Ereño hizo retroceder a varios germanos hasta el mismo borde de la cueva, mientras otros continuaban trepando por las escalas, afianzando sus manos en los travesaños que ya estaban resbaladizos por la sangre. El vizcaíno descargó una cuchillada y uno de sus enemigos cayó de espaldas hacia el vacío, con la cabeza partida. El siguiente se lanzó ciegamente hacia él, el vizcaíno lo atravesó de parte a parte pero el germano se agarró a su pechera. Con las manos crispadas por la muerte y los ojos en blanco, lo arrastró con él en su caída.
Agote vio por el rabillo del ojo como Ereño desaparecía por el borde de la cueva y siguió peleando. Ante aquel irresistible asalto, luchaba con la ferocidad de un lobo acorralado. Estaba poseído por un delirio sanguinario, como si cabalgase a horcajadas sobre los lomos un demonio guerrero.

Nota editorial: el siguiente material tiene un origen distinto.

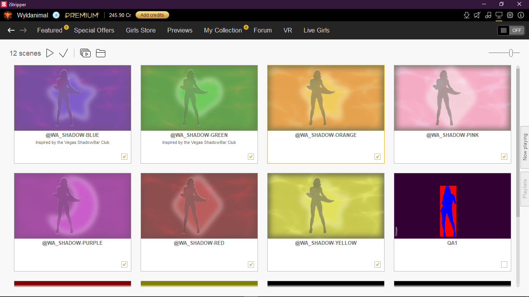The width and height of the screenshot is (529, 297).
Task: Click the Add credits button
Action: pyautogui.click(x=152, y=15)
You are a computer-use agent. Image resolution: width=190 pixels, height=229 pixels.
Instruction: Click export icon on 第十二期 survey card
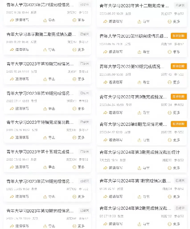139,22
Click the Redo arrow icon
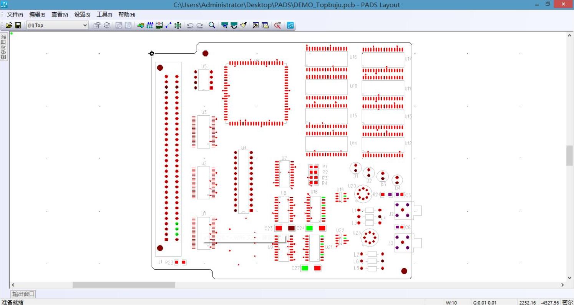This screenshot has height=305, width=574. tap(199, 25)
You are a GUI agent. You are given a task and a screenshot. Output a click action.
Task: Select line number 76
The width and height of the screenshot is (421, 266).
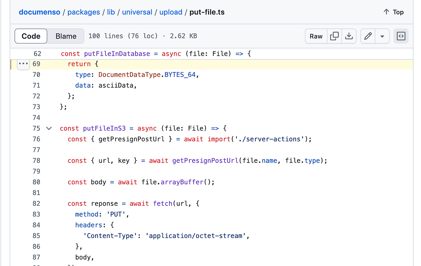click(x=36, y=139)
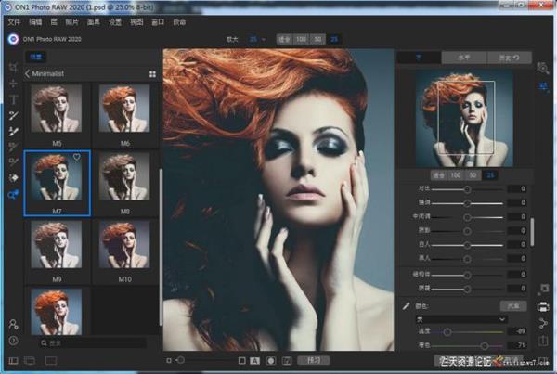
Task: Click the 预习 preview button
Action: click(314, 359)
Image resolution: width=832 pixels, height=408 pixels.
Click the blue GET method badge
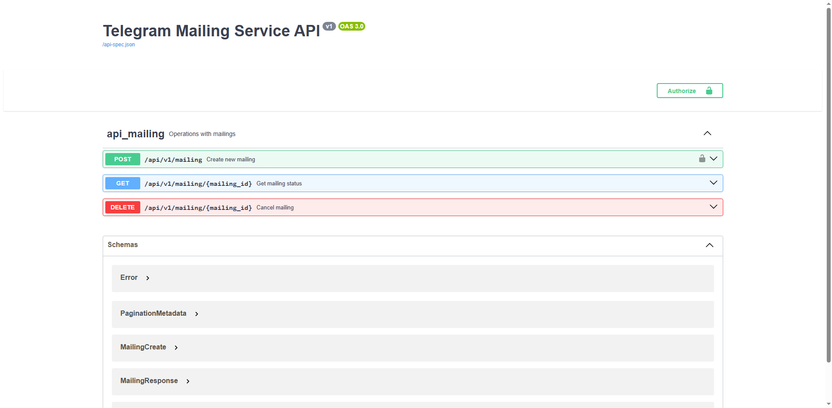coord(123,183)
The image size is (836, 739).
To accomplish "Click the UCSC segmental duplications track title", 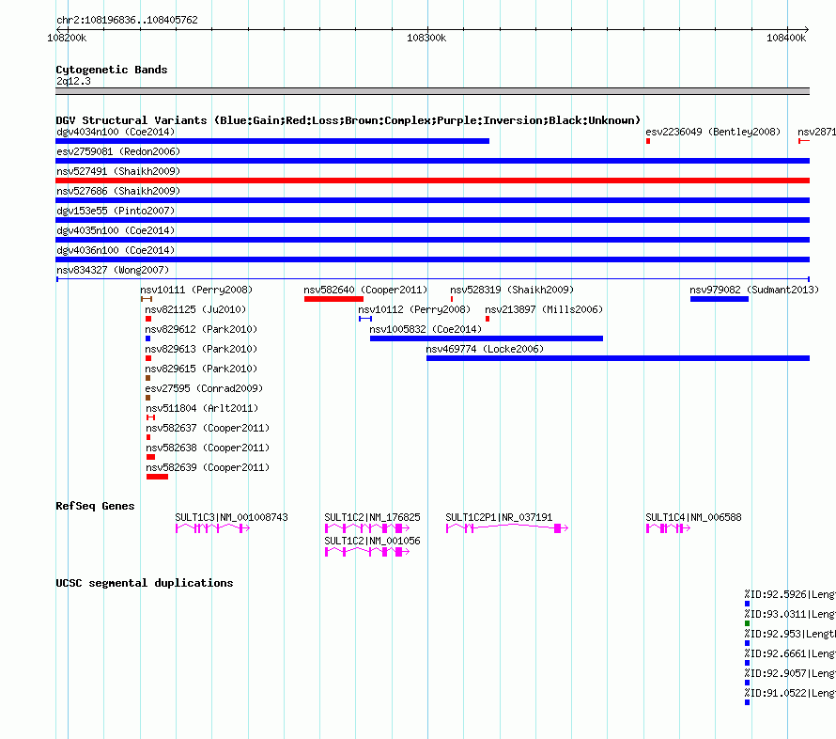I will pos(145,583).
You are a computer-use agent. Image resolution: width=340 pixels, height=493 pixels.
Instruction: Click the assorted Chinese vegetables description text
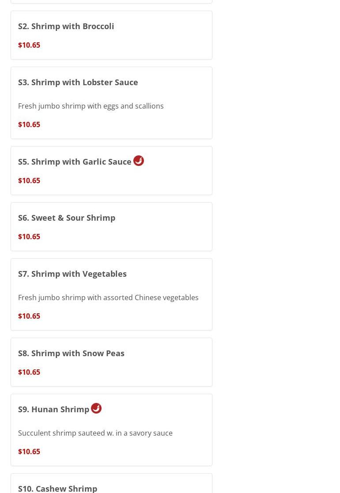[x=108, y=297]
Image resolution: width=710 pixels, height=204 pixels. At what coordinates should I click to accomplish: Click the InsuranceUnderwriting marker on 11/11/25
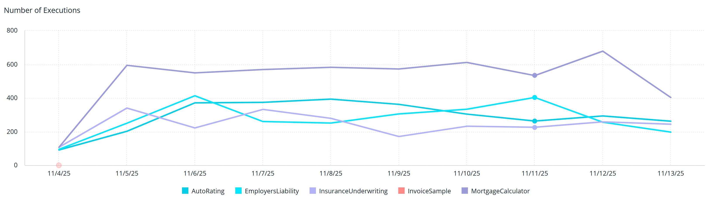(534, 127)
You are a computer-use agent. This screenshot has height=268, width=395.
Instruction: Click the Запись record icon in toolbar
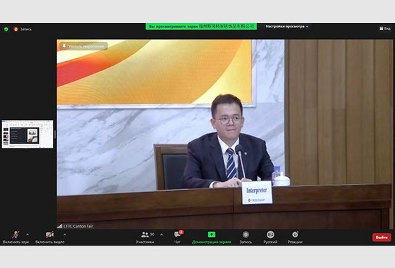click(x=245, y=237)
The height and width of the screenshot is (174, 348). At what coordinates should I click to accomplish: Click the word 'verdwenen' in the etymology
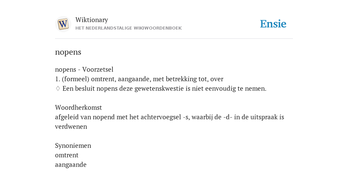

Sus ataques y respuestas se sucedían tan rápidamente que la mirada no era capaz de seguirlos; su espada creaba destellos blancos que se reflejaban en las paredes de roca, mientras descargaba certeras cuchilladas y los hombres se derrumbaban a su paso, y caían inertes sin lanzar un grito. Estaba cubierto de sangre de los pies a la cabeza, resbalaba sobre un suelo que estaba sembrado de escombros, miembros humanos y maderos carbonizados, que se enredaban en sus pies y entorpecían sus movimientos. Lo más importante era concentrarse en no tropezar con nada, en afianzar sus botas sobre terreno sólido a cada paso, y seguir peleando.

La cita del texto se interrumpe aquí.